[sw-l] Underlining proper names in vertical columns...

Bill Reese wreese01 at TAMPABAY.RR.COM
Fri Jun 3 21:55:25 UTC 2005

Eh... Stuart ... Now I'm thinking of alternatives.

In considering that these would need to be handwritten as well, I threw
out an idea to make the whole sign bold as a way of showing proper
nouns.  The line really seems to be the fastest and easiest symbol.
Building upon that, variations of the line may work.  Could it be that
the line could be dashed?  Or perhaps a small curlicue could be put at
the end?  Your wavy line suggestion sounds good too.
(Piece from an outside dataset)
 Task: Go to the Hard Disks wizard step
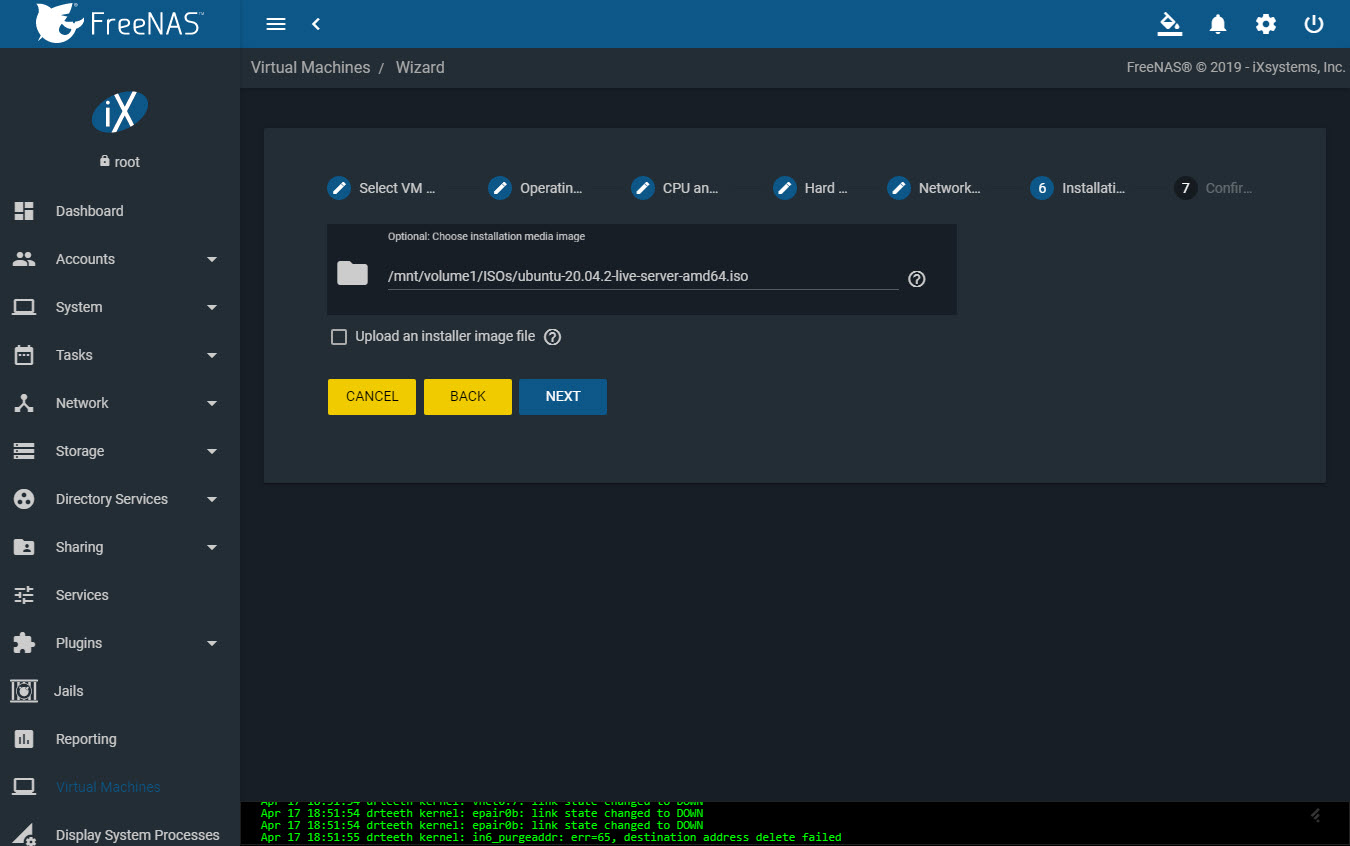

I think brackets or parenthesis should be reserved for what they are
usually used for.

The sign language specific method of indicating the noun and then
fingerspelling it seems to be the language specific way of indicationg
the noun but what about sign languages that don't support that concept?


Stuart Thiessen wrote:

> I agree that some kind of indication would be helpful.  The side
> underline looks like a good solution to me but if it conflicts with
> another symbol, that wouldn't be good. I realize the underlining works
> well for Stefan and James and they will not want to change their
> system (which is fine). But if we had to make a formal symbol that
> wouldn't conflict with other symbols .... Hmmm .... here are some
> brainstorms ... no one has to like any of them ;)
> - short wavy vertical line (like what word processors use for
> misspellings)?
> - some kind of small symbol to be used like tension or fast to show
> this kind of thing? .... maybe like a circle with a < or > inside? It
> could be beside, on top, or below the sign.
> - Use the quote marks for name indication and not as much for
> quotations or use an "underlined" quote mark for names?
> - Employ one of the other symbols for quotes from other language
> writing systems?
> A few thoughts.  Just thought I would share some brainstorms.
> Thanks,
> Stuart
> On Jun 3, 2005, at 9:06, Valerie Sutton wrote:
>> SignWriting List
>> June 3, 2005
>> James Shepard-Kegl, Esq. wrote:
>>> They do if there is likely to be some confusion.   For example, in 1492
>>> Columbus sailed the ocean blue --- in the Santa Maria, the Nina and the
>>> Pinta.  Now, to an English speaker, there's no confusion.  To a
>>> Spaniard,
>>> "nina" means "girl" and "pinta" means "spot", so the words have to be
>>> capitalized to denote names of ships.  In Nicaraguan Sign, "Santa
>>> Maria"
>>> already is a specific sign ("for the Virgin Mary"), but "nina" gets
>>> signed
>>> as "girl" and "pinta" gets signed as "spot", so, indeed, there must
>>> be a way
>>> to signify proper nouns to avoid confusion.  Obviously, color-coding
>>> won't
>>> work on a whiteboard, either.
>> Hello James and Stefan -
>> Thank you for this excellent explanation.
>> You have both convinced me now, that we need a new punctuation symbol
>> that is equivalent to a "capital letter" in spoken languages...And
>> this new Punctuation Symbol will make it possible to mark proper
>> names or anything else you wish to capitalize...perhaps even the
>> beginning sign in a sentence?...
>> Color is out. You are right. A daily writing system cannot be
>> dependent on color pens....
>> And underlining for horizontal writing is working for you, and that
>> is great...Your students already know it, so no need to change
>> anything! I will try to document this in our Lessons in SignWriting
>> textbook in time...
>> When it comes to changing all of my vertical documents...that is a
>> huge job and the side-underline conflicts with another symbol so I am
>> not sure yet what to do with the vertical columns...
>> But in time we will find a solution!